Con la última flor, Milo adornó el pelo de Nika. Casi amanecía
cuando, agotados pero felices, se quedaron dormidos, abrazados en
medio de su deshecho jardín.
Despertaron entre los gritos y aplausos de la gente, rodeados del
jardín más grande que habían visto jamás, surgido cuando aquella
última flor rozó el suelo, porque nada hacía florecer con más fuerza
aquellas flores mágicas que el amor generoso y sacrificado. Y,
aunque no consiguieron renunciar al trono, sí pudieron llevar una
vida sencilla y tranquila, pues la abundancia de flores mágicas hizo
del suyo el reinado más próspero y feliz.

LA ISLA DE LOS INVENTOS


La primera vez que Luca oyó hablar de la Isla de los Inventos era
todavía muy pequeño, pero las maravillas que oyó le sonaron tan
increíbles que quedaron marcadas para siempre en su memoria. Así
que desde que era un chaval, no dejó de buscar e investigar
cualquier pista que pudiera llevarle a aquel fantástico lugar. Leyó
cientos de libros de aventuras, de historia, de física y química e
incluso música, y tomando un poco de aquí y de allá llegó a tener
una idea bastante clara de la Isla de los Inventos: era un lugar
secreto en que se reunían los grandes sabios del mundo para
aprender e inventar juntos, y su acceso estaba totalmente
restringido. Para poder pertenecer a aquel selecto club, era
necesario haber realizado algún gran invento para la humanidad, y
sólo entonces se podía recibir una invitación única y especial con
instrucciones para llegar a la isla.
Luca pasó sus años de juventud estudiando e inventando por igual.

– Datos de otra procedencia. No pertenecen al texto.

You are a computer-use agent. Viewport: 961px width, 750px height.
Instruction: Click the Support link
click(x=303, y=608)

Cada nueva idea la convertía en un invento, y si algo no lo
comprendía, buscaba quien le ayudara a comprenderlo. Pronto
conoció otros jóvenes, brillantes inventores también, a los que contó
los secretos y maravillas de la Isla de los Inventos. También ellos
soñaban con recibir "la carta", como ellos llamaban a la invitación.

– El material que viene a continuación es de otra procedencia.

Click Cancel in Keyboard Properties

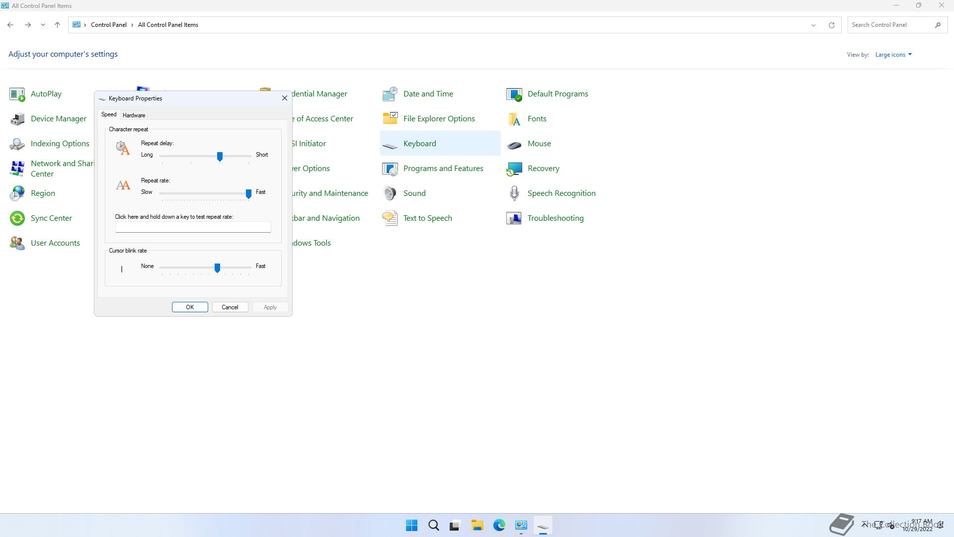click(x=230, y=307)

Con el paso del tiempo, la decepción por no recibirla dio paso a una
colaboración y ayuda todavía mayores, y sus interesantes inventos
individuales pasaron a convertirse en increíbles máquinas y
aparatos pensados entre todos. Reunidos en casa de Luca, que
acabó por convertirse en un gran almacén de aparatos y máquinas,
sus invenciones empezaron a ser conocidas por todo el mundo,
alcanzando a mejorar todos los ámbitos de la vida; pero ni siquiera
así recibieron la invitación para unirse al club.

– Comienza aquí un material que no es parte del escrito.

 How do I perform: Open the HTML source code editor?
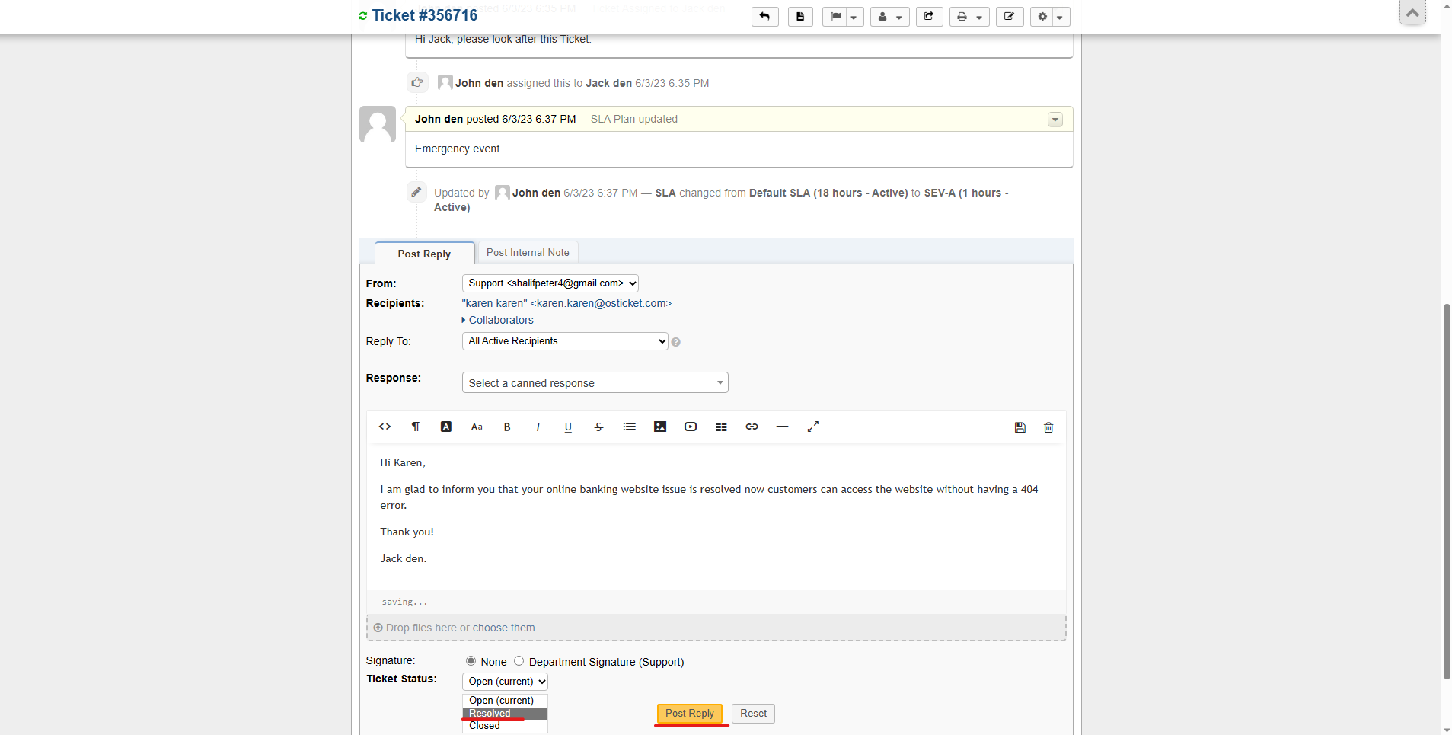[x=385, y=427]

No se desanimaron. Siguieron aprendiendo e inventando cada día, y
para conseguir más y mejores ideas, acudían a los jóvenes de más
talento, ampliando el grupo cada vez mayor de aspirantes a
ingresar en la isla. Un día, mucho tiempo después, Luca, ya
anciano, hablaba con un joven brillantísimo a quien había escrito
para tratar de que se uniera a ellos. Le contó el gran secreto de la
Isla de los Inventos, y de cómo estaba seguro de que algún día
recibirían la carta. Pero entonces el joven inventor le interrumpió
sorprendido:
- ¿cómo? ¿pero no es ésta la verdadera Isla de los Inventos? ¿no es
su carta la auténtica invitación?
Y anciano como era, Luca miró a su alrededor para darse cuenta de
que su sueño se había hecho realidad en su propia casa, y de que
no existía más ni mejor Isla de los Inventos que la que él mismo
había creado con sus amigos. Y se sintió feliz al darse cuenta de que
siempre había estado en la isla, y de que su vida de inventos y
estudio había sido verdaderamente feliz.